Application scaling is a critical aspect of operating Nomad Enterprise as a shared service. It enables organizations to efficiently manage resources, maintain application performance, and optimize costs in dynamic environments. As workloads fluctuate, the ability to automatically adjust resources becomes paramount for ensuring operational efficiency.

Nomad Enterprise offers multiple scaling mechanisms to address the diverse needs of modern applications. These include horizontal scaling, which adjusts the number of task instances, and dynamic application sizing, which modifies resource allocations for individual tasks.

Resource Allocation with Resource Blocks

Resource blocks in Nomad job specifications are crucial for ensuring optimal resource allocation and utilization. By defining resource requirements for tasks, you can guarantee that allocations will be placed on nodes that have sufficient capacity to run your applications.

When configuring required resources for your workload, focus on these primary attributes and their associated configuration parameters.

cpu & memory - resources{}
disk - emphemeral_disk{}
device type - device{}
Always specify CPU and memory requirements for each task. Allocate slightly more resources than the default minimum (CPU=100Mhz & Memory=300mb) to account for peak loads and prevent resource contention. Nomad will automatically find a suitable node with the available resources you specify. This should always be a first step before considering horizontal scaling scaling.
Conduct thorough performance testing to determine precise resource requirements for your applications.
Dynamic application sizing along with correct stress testing can give you an idea of what resources are required for your application.
emphemeral_disk{} are only used if you have data within the allocation itself. This does not include any mounted volumes or bind paths outside of the allocation directory. Ephemeral disks are perfect for data that you can rebuild if needed, such as an in-progress cache or a local copy of data.
If your application data does not need to be ephemeral, however you need larger allocation disk size, consider using volumes. If your workload has specific device requirements, consider using the device{} block to request access to a GPU, FPGA, or TPU.
Numa settings can also be leveraged for your application if needed.

Horizontal Application Scaling with Nomad Autoscaler

Horizontal scaling involves adding or removing instances of an application to handle varying loads. The count parameter determines the number of instances within a group and can be increased manually via UI, CLI, or API. Manual adjustments may be sufficient during your early Nomad adoption journey, but as your footprint grows and processes refine, you will need to leverage Nomad's autoscaler. The Autoscaler can dynamically adjust the number of instances based on predefined policies.
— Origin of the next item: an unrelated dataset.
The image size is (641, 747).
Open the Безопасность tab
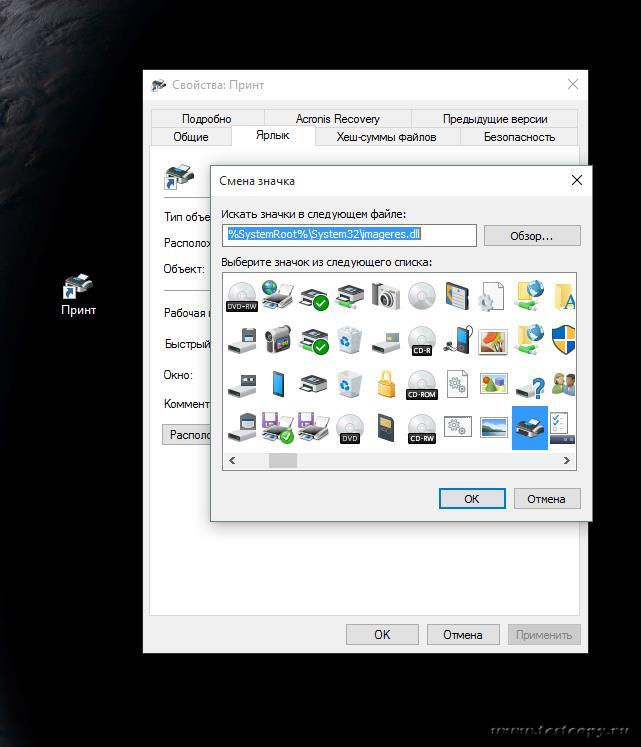pos(519,137)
At a high level, the Autoscaler operates with three key components:

APM (Application Performance Monitoring): Collects metrics from either Nomad API, Prometheus, or Datadog. This will be configured by the Nomad operators on the client node configuration file and autoscaler job spec. Prometheus is the recommended APM. See the Observability section.
Strategy: Determines how to interpret metrics and make scaling decisions.
Target: Executes the scaling actions on the Nomad cluster. For application horizontal scaling, this block can be omitted as Nomad will populate them on job submission.

For more details, go to Nomad Autoscaler concepts page.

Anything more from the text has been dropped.